After a while she said: “I think, perhaps, we had better draw. Don’t you?”
They made a few hen-tracks. Noticing his shoulder was just touching hers, and feeling a trifle weary on her camp-stool, she leaned back a little.
“It is very pleasant to have you here,” she said dreamily.
“It is very heavenly to be here,” he said.
“How generous you are to give us so much of your time!” murmured Drusilla.
“I think so, too,” said Flavilla, washing a badger brush. “And I am becoming almost as fond of you as Drusilla is.”
“Don’t you like him as well as I do?” asked Drusilla.
Flavilla turned on her camp-stool and inspected them both.
“Not quite as well,” she said frankly. “You know, Drusilla, you are very nearly in love with him.” And she resumed her sketching.
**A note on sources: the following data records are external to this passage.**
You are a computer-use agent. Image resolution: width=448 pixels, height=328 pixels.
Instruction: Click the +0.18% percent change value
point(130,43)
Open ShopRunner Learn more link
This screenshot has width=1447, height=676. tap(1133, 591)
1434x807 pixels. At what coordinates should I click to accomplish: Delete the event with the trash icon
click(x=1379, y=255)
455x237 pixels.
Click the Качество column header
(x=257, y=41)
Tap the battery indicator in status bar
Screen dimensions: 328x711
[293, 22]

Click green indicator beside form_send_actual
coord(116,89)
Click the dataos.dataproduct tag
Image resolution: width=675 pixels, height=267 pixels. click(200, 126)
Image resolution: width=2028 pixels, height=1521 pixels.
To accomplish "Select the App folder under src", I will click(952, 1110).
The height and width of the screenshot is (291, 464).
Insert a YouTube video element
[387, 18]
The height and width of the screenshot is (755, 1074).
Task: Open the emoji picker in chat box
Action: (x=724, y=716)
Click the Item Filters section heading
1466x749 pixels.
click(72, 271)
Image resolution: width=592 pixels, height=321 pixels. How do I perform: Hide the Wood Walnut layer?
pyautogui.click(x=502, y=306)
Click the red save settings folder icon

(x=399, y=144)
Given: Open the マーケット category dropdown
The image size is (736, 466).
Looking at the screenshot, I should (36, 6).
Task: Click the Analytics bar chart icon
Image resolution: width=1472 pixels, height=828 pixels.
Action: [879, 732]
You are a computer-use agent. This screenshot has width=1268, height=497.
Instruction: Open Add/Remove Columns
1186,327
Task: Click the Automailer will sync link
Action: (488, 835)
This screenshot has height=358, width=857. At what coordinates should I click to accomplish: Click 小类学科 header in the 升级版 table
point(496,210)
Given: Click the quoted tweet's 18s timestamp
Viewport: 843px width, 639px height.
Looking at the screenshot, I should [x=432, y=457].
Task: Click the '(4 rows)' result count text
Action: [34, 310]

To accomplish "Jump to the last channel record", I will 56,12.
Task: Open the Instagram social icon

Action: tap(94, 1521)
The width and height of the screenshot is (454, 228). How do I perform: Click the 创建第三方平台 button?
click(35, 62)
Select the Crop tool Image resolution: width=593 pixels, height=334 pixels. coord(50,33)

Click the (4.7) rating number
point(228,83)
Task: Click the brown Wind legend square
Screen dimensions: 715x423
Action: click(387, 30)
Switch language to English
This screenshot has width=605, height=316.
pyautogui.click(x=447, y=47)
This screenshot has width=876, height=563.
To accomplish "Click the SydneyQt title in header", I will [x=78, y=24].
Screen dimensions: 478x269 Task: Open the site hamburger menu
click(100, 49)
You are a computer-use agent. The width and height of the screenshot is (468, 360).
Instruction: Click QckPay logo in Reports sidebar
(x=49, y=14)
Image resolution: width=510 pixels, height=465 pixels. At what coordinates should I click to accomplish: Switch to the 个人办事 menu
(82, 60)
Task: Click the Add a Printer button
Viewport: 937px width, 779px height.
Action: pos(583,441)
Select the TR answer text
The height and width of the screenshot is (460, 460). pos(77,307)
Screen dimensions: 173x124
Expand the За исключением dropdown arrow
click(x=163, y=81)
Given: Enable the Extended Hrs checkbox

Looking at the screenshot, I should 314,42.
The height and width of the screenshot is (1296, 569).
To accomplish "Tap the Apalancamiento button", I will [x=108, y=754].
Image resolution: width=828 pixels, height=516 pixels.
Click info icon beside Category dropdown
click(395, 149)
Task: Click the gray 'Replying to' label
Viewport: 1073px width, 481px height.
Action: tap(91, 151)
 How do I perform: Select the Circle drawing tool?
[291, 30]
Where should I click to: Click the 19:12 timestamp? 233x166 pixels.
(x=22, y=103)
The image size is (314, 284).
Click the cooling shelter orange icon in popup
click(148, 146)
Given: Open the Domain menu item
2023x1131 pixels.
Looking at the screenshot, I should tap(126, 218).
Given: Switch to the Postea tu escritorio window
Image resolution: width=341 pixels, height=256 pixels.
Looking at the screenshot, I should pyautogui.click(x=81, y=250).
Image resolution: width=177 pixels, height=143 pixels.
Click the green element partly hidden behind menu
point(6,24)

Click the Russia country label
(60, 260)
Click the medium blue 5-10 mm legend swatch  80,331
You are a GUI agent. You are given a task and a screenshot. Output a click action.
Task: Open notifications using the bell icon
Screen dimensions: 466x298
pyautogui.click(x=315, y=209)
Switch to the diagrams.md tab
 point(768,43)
Drusilla gazed at the purple horizon unembarrassed. “Am I?” she said absently.
“Are you?” he repeated, close to her shoulder.
She turned and looked into his sun-tanned face curiously.
“What is it — to love? Is it” — she looked at him undisturbed— “is it to be quite happy and lazy with a man like you?”
He was silent.
“I thought,” she continued, “that there would be some hesitation, some shyness about it — some embarrassment. But there, has been none between you and me.”
He said nothing.
She went on absently:
“You said, the other day, very simply, that you cared a great deal for me; and I was not very much surprised. And I said that I cared very much for you.... And, by the way, I meant to ask you yesterday; are we engaged?”
“Are we?” he asked.
“Yes — if you wish.... Is that all there is to an engagement?”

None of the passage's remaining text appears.